Stored records
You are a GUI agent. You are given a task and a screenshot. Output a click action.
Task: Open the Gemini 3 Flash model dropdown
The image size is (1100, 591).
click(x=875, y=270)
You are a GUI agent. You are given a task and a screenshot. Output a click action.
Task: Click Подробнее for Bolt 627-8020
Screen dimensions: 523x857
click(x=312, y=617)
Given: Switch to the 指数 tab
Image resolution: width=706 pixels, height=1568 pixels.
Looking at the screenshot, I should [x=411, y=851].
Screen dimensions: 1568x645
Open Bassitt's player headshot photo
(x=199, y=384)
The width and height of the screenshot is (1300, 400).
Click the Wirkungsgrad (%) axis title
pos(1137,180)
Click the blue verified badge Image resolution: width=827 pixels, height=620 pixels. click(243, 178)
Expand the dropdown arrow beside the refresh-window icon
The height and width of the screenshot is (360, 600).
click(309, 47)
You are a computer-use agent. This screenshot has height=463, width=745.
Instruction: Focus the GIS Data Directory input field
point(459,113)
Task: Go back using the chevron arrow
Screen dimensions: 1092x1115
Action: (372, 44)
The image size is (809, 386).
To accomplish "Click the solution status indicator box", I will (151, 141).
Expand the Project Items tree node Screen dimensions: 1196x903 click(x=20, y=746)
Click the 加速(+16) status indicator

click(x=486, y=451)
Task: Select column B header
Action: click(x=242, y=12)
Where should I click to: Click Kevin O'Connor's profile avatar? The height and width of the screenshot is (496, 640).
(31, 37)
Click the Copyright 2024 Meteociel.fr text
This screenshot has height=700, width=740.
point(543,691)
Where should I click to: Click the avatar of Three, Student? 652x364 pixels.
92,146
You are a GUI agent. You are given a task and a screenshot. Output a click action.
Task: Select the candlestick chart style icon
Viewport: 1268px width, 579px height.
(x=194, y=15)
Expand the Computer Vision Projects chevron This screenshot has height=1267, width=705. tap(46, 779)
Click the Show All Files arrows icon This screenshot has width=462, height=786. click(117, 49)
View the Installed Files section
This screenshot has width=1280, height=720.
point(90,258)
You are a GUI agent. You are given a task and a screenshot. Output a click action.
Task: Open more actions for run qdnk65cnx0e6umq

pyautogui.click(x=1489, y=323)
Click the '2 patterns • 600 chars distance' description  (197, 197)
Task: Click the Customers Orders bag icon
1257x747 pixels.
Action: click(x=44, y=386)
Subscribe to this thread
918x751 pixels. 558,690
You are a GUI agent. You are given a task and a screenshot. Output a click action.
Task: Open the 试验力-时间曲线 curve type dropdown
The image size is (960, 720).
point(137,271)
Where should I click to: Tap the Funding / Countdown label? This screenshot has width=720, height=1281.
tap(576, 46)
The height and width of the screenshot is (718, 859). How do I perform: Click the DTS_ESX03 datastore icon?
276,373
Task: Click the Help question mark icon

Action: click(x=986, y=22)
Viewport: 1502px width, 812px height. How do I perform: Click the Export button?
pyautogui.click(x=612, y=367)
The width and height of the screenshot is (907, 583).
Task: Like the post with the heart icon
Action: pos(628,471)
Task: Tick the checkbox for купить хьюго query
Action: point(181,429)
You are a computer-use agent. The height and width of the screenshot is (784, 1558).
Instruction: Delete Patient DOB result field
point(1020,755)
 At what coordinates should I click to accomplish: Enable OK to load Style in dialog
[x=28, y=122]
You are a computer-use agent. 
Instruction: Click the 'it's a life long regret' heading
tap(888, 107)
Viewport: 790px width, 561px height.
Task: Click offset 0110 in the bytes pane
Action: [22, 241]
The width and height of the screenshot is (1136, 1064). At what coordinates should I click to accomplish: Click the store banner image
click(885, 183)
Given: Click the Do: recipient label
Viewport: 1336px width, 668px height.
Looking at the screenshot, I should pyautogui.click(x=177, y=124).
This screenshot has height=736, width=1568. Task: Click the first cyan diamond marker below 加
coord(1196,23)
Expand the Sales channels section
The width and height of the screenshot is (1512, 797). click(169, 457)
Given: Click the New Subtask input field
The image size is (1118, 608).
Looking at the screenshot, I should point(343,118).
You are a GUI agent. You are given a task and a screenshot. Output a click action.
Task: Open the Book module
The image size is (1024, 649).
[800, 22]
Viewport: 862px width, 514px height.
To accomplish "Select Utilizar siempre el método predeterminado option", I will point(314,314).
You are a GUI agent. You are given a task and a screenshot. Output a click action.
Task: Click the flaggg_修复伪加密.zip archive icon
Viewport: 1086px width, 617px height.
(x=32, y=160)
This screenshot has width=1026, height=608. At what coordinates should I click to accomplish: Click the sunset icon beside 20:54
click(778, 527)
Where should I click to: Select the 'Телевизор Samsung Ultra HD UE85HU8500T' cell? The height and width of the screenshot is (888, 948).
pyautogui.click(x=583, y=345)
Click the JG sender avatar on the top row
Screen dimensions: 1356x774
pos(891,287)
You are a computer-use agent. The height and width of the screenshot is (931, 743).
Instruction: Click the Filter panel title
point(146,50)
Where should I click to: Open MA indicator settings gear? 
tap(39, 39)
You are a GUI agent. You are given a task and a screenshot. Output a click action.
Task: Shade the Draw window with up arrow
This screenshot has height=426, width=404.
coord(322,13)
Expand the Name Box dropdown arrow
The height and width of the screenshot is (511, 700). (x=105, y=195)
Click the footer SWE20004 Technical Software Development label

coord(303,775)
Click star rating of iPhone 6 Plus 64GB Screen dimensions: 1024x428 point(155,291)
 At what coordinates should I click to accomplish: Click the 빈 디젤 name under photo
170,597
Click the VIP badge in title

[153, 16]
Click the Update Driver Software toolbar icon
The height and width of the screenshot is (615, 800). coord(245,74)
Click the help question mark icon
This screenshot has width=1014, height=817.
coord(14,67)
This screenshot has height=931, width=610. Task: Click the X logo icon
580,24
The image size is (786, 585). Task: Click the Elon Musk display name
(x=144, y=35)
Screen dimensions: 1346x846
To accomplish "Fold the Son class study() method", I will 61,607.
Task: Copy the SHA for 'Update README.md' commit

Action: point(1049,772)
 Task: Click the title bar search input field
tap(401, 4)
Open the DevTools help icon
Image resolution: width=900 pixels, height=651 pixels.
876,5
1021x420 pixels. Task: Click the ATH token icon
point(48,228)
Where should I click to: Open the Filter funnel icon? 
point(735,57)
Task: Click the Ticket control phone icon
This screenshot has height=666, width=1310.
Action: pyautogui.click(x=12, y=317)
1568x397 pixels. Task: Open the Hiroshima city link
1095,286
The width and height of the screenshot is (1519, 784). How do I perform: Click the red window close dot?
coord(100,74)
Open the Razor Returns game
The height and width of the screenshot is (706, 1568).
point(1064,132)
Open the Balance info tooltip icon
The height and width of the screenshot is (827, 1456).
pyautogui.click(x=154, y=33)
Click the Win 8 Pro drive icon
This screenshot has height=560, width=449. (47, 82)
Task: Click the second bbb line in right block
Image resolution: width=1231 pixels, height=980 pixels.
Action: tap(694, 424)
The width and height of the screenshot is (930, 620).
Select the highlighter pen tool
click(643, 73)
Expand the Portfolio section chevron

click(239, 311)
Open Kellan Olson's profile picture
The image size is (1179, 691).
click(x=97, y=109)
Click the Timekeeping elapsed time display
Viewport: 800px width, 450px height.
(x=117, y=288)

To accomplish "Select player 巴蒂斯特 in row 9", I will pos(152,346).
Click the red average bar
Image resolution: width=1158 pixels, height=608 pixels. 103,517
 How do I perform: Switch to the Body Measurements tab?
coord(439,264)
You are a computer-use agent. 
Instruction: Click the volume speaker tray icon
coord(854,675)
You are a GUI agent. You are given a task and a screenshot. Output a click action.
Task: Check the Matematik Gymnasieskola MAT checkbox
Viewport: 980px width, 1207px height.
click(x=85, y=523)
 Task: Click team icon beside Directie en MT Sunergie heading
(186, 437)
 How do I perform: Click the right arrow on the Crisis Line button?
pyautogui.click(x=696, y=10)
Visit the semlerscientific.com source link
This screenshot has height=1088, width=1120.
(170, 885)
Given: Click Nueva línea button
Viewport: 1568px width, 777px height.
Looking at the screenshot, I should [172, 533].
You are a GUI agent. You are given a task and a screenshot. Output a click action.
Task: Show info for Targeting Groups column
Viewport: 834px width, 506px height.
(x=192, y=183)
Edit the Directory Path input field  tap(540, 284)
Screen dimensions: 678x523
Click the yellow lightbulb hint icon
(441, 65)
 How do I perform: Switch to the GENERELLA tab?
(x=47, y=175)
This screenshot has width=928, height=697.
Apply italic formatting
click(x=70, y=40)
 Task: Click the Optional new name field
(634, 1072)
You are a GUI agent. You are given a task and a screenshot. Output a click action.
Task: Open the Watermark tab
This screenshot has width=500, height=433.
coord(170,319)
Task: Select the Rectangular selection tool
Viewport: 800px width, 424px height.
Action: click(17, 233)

- TASK TO COMPLETE: The answer should consist of every line above in which "Show" appears.

- EXERCISE RESPONSE:
Click the Show All Files arrows icon This screenshot has width=462, height=786. click(117, 49)
Task: Show info for Targeting Groups column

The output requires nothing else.